Please repeat the records below exactly, from the first line through the line containing "Given: Tap the Wi-Fi icon in status bar", and nothing more.

[Dataset entries]
..........

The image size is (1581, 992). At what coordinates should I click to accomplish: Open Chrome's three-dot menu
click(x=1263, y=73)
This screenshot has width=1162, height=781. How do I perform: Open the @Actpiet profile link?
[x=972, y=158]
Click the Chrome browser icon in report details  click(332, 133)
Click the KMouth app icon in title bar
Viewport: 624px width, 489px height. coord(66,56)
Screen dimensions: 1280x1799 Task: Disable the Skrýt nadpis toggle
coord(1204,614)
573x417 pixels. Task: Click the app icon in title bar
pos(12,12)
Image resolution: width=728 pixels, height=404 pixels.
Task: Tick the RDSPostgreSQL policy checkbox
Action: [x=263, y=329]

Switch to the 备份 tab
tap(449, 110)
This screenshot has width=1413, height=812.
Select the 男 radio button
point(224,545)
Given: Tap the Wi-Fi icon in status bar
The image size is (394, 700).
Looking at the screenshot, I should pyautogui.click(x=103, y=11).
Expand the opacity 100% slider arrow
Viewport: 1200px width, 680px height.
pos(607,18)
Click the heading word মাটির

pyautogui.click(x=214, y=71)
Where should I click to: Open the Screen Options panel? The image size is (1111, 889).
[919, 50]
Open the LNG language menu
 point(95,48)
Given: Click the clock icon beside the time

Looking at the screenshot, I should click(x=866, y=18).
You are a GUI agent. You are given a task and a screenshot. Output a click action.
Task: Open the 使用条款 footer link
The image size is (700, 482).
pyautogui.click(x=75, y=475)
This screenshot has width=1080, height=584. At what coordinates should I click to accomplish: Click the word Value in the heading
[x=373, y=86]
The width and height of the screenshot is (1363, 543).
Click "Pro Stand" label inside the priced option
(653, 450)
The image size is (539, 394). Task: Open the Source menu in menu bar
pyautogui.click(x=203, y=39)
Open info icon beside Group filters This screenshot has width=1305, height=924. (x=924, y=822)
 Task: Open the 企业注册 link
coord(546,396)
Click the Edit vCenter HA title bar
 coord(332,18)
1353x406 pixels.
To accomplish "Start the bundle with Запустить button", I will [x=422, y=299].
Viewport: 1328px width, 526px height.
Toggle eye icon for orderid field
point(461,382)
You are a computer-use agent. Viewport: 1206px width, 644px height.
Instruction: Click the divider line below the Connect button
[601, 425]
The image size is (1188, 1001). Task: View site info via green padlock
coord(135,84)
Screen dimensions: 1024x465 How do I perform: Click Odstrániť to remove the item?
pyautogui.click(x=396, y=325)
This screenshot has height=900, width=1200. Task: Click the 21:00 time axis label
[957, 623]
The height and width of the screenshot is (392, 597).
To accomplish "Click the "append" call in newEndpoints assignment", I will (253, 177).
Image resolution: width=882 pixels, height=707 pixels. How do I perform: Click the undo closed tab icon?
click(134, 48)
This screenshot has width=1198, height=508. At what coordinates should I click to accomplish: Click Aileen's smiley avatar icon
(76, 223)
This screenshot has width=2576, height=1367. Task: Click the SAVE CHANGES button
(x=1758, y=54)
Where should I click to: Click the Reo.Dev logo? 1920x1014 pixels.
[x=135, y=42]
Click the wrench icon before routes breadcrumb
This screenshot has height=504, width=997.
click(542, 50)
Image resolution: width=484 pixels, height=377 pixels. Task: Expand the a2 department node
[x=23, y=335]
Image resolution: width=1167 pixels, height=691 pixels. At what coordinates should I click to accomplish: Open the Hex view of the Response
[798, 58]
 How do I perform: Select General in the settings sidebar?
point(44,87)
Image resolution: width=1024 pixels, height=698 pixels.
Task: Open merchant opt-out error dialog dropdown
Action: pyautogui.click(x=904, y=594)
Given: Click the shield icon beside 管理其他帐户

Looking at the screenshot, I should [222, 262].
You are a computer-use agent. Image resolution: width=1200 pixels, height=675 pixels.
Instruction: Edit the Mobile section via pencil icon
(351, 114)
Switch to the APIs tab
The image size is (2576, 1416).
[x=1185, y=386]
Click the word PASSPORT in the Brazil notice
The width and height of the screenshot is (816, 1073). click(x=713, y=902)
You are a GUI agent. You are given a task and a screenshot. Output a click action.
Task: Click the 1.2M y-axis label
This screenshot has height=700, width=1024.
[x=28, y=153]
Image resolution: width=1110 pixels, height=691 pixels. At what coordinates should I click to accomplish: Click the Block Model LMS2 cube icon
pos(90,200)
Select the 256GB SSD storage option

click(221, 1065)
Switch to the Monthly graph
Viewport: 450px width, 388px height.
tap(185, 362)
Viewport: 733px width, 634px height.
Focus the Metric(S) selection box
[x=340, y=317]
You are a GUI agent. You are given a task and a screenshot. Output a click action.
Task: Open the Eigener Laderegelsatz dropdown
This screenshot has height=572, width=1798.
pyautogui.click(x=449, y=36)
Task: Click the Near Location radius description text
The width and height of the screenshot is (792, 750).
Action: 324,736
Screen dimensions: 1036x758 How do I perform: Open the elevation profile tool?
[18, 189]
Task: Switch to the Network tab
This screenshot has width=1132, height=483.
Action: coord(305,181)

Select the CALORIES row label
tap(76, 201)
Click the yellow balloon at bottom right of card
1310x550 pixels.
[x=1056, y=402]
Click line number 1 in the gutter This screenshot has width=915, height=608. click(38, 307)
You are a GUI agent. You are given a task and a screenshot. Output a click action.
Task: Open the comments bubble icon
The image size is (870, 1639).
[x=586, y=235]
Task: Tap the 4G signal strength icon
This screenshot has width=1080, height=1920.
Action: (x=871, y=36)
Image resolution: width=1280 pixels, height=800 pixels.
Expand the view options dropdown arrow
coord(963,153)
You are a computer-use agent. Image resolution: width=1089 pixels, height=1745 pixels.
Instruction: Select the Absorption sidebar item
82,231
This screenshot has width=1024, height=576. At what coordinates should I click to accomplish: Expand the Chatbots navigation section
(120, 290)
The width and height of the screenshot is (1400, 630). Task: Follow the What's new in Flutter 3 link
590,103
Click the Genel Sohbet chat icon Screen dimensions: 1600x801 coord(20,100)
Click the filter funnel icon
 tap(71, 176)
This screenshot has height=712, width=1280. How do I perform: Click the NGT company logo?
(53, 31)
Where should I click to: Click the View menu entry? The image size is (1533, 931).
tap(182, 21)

..........

=== ANSWER SPACE ===
The image size is (1581, 992). At what coordinates should I click to accomplish: Open Chrome's three-dot menu
click(x=1263, y=73)
This screenshot has width=1162, height=781. How do I perform: Open the @Actpiet profile link?
[x=972, y=158]
Click the Chrome browser icon in report details  click(332, 133)
Click the KMouth app icon in title bar
Viewport: 624px width, 489px height. coord(66,56)
Screen dimensions: 1280x1799 Task: Disable the Skrýt nadpis toggle
coord(1204,614)
573x417 pixels. Task: Click the app icon in title bar
pos(12,12)
Image resolution: width=728 pixels, height=404 pixels.
Task: Tick the RDSPostgreSQL policy checkbox
Action: [x=263, y=329]

Switch to the 备份 tab
tap(449, 110)
This screenshot has width=1413, height=812.
Select the 男 radio button
point(224,545)
Given: Tap the Wi-Fi icon in status bar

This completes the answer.